* **本文**:
--------------------------------
私はある雑誌でさまざまなアーティストやアスリートへのインタビューを担当していた。残念ながら、廃刊になってしまったけれど。

 書家であり、墨のアーティストである金敷駸房さんには2度取材させていただいている。最初は2014年、2度目は2019年だった。

 金敷さんは書の世界で大活躍している注目の方で、書家の友人が大推薦する方だった。彼は書によるアーティフィシャルな個展を何度も開催されている。仕事としては、NHKの大河ドラマや朝ドラの中に出てくる手紙なども、金敷さんの筆によるものだ。ま、これは彼のほんの一面に過ぎないけれど。

3メートルの文字が空を舞った

 取材の最初の回では、墨を含むと30キロにもなる長く太い毛筆で、巨大な和紙に「道」という文字を一気に書いてもらった。長身でイケメンの金敷さんが発する息遣いと筆の音が大ホールに響く。ほぼ3メートルもある文字は紙の上にとどまらず、まるで空間に舞い上がるように見えた。もうカッコよすぎて、うっとりな記憶がよみがえる。

豆腐にイカ墨で書いた生の作品

 2度目はなんと豆腐にイカ墨で「心」という文字を書いてもらうという遊びに挑んでもらった。お弟子さんたちが取り寄せたさまざまな豆腐に次々と試し書き。「イカ墨だから、食べられるね」とみんなで笑う楽しい時間だった。生まれたのは、それはそれは美しくユニークな作品で、保存できないのが残念で仕方がなかった。なんせ豆腐とイカ墨は、生ですから。
--------------------------------
* **指示 A**: 本文で「取材の最初の回では」から始まる段落を、主な事実を残したまま短く書き直してほしい。
* **指示 B**: 金敷さんへの取材を振り返る本文を、最後の文のあとから書き継いでほしい。
リストは参照しなくてよい。

* **抜粋リスト**:
--------------------------------
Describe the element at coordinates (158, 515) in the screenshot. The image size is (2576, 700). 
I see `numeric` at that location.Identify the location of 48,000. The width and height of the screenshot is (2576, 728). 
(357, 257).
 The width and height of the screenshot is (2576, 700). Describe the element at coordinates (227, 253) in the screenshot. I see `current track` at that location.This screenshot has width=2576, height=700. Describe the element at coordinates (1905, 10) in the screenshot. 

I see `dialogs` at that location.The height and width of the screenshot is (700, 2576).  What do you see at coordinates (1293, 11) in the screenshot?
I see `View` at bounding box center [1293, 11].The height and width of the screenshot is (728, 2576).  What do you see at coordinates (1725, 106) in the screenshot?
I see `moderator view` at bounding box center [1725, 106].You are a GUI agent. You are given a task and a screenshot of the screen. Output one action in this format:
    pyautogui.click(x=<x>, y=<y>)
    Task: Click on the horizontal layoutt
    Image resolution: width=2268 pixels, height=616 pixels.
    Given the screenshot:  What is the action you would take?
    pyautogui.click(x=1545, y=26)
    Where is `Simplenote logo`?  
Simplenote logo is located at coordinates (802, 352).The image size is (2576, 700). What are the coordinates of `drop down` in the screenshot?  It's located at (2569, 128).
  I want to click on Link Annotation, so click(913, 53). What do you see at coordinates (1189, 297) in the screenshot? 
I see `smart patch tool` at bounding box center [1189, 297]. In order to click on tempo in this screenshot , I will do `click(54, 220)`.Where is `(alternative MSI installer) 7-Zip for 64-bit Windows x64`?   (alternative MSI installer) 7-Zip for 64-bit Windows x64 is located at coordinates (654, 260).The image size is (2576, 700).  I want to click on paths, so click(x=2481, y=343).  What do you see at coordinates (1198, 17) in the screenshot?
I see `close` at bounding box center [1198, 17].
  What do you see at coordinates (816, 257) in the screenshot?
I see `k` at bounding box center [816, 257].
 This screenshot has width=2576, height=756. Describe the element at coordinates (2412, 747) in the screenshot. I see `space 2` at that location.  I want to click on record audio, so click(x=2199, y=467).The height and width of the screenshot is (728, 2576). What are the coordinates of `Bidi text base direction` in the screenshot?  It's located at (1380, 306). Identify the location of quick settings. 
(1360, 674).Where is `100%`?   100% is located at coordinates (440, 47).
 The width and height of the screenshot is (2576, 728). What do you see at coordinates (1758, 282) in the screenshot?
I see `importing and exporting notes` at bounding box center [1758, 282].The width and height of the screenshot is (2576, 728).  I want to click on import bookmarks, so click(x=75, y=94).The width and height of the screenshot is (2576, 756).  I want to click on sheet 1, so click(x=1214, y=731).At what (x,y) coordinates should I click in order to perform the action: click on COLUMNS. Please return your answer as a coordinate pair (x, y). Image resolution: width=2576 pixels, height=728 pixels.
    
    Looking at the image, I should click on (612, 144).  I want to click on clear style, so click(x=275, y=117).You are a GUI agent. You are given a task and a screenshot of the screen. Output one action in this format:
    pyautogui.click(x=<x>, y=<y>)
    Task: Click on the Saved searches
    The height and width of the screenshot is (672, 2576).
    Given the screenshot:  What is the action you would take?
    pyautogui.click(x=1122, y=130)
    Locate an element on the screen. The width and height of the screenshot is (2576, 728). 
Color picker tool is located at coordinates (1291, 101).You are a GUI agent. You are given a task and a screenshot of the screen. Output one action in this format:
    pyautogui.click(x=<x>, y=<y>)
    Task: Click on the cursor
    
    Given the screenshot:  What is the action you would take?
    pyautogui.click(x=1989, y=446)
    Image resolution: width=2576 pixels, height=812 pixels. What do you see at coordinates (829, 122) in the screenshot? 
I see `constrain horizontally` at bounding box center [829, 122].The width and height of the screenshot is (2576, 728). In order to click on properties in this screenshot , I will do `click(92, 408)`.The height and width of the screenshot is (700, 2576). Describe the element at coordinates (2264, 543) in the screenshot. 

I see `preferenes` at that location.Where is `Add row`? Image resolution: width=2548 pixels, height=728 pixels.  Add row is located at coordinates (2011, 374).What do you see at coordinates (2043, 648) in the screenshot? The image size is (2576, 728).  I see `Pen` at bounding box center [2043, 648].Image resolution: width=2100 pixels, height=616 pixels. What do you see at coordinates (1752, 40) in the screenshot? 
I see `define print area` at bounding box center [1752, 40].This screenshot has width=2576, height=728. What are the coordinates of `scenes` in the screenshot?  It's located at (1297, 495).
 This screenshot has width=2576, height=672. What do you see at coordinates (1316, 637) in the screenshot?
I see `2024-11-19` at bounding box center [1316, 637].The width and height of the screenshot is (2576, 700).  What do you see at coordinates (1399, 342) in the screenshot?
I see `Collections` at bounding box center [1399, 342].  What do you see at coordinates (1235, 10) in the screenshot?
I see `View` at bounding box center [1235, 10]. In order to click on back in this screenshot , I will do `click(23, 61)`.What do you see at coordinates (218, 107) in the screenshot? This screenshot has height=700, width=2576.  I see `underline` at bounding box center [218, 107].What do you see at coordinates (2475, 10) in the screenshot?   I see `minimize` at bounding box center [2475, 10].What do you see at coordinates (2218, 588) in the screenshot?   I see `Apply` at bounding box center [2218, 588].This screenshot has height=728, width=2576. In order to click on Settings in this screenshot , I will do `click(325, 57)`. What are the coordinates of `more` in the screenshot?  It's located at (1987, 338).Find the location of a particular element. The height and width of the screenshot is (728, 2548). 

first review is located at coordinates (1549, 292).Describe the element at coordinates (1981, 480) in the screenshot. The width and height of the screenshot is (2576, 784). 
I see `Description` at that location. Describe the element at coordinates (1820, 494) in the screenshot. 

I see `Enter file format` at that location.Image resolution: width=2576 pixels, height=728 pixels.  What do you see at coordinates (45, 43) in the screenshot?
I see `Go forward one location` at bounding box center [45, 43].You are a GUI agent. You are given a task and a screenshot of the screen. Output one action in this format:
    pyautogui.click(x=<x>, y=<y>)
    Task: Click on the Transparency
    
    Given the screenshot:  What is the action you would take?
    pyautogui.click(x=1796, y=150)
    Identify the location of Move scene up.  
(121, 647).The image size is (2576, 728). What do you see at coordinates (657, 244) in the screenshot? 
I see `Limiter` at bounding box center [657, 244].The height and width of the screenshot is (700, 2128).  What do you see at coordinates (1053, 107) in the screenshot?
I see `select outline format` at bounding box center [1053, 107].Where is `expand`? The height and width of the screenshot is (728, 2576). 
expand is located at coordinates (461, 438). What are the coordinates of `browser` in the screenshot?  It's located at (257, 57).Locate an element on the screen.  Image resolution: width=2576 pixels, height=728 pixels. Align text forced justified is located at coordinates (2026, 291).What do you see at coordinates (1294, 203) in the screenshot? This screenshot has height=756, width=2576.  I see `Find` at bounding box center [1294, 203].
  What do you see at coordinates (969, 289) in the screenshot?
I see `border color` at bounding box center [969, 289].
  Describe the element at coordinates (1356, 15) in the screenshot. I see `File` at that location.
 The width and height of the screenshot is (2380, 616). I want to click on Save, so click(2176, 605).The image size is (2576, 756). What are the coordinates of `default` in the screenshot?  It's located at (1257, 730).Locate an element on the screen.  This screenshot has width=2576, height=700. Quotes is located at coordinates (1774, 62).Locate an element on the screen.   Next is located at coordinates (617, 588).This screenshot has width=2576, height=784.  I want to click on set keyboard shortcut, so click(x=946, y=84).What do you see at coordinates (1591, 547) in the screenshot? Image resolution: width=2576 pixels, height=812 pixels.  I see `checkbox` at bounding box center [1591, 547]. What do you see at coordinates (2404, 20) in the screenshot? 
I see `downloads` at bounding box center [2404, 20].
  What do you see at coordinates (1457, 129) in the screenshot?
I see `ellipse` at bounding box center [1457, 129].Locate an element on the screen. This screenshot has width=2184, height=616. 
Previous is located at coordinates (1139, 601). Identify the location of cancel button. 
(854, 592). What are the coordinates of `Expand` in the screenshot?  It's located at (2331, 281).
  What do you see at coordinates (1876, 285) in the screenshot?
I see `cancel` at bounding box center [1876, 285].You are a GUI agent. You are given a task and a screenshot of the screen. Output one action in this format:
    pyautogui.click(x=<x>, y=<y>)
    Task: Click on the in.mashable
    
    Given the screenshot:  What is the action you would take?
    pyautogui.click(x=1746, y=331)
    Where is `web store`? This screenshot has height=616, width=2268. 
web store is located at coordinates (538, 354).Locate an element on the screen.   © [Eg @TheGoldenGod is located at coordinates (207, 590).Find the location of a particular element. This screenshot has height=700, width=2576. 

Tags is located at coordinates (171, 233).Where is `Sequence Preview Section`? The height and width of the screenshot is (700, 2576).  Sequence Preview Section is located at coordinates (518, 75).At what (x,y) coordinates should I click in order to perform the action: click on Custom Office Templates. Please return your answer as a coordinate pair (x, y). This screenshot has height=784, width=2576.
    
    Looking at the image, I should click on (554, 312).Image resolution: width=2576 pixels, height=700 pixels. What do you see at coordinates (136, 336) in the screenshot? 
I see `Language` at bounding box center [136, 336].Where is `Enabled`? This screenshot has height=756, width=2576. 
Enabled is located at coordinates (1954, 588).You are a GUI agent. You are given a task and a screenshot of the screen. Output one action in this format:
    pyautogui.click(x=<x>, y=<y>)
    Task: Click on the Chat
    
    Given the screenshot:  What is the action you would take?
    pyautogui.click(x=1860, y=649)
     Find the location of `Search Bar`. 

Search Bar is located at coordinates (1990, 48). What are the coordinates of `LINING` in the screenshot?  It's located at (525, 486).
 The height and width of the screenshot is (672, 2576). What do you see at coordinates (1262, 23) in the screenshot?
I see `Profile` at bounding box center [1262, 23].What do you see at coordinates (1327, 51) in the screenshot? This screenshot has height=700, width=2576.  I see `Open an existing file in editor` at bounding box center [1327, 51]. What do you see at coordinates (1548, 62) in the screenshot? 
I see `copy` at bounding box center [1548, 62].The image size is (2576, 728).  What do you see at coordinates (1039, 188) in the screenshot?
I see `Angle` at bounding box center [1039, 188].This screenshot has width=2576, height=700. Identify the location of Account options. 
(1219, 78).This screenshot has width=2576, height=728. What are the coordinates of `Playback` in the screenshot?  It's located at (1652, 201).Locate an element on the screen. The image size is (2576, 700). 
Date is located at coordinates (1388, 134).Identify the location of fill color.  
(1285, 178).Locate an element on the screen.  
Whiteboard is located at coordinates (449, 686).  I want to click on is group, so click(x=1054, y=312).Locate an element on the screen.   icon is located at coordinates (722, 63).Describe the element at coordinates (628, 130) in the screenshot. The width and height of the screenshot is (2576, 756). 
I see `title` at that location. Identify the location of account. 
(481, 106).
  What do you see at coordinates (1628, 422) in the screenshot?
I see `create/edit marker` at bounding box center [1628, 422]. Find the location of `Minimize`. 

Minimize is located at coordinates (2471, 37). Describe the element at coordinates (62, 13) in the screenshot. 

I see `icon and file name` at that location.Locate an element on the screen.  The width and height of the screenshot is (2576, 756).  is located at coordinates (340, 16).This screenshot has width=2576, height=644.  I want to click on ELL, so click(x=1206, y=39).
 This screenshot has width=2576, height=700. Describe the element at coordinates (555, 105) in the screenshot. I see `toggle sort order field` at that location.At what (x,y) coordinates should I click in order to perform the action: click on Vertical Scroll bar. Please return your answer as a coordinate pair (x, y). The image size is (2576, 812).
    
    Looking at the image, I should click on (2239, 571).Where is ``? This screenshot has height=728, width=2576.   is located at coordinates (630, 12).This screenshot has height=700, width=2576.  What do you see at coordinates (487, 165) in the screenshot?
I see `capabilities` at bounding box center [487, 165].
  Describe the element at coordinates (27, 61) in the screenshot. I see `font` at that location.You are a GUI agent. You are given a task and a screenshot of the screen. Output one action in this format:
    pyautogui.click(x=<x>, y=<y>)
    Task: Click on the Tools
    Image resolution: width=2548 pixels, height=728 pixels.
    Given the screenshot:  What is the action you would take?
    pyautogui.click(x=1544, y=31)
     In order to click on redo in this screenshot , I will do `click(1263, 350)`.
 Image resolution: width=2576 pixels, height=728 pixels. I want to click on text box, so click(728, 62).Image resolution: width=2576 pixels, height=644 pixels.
--------------------------------
* **結果 A**: 最初の取材では、墨を含むと30キロにもなる長く太い毛筆で、金敷さんに巨大な和紙へ「道」の字を一気に書いてもらった。息遣いと筆の音が大ホールに響き、ほぼ3メートルの文字は空間に舞い上がるように見えた。

* **結果 B**:
作品の前で立ち尽くす

金敷さんは単に墨を使っているだけのアーティストではない。古典を学ぶ文字のプロ。墨と文字で、黒と白の世界を切り拓く書家でありアーティストなのだ。

 昨年は東急文化村で開かれた個展も作品の前で息を呑んだ。ギャラリーの壁一面に描かれた圧巻の書や小さな額の中のユーモア溢れる文字に、目は釘付け、心臓は鷲掴み。しばし呆然とするほどだった。

 金敷さんの書の大ファンとなった私は、ここ数年、すっかり親しくさせていただいている。私のジャズライブにまできていただけるほどに。

 ファンだけれど書には門外漢の私。それがなんと、次に創られる金敷さんの作品集に私の文章を載せていただくことになったのだ。思ってもいなかったことで、まさにライター冥利につきるとはこのこと。
 あー、すみません。またプチ自慢してしまいました。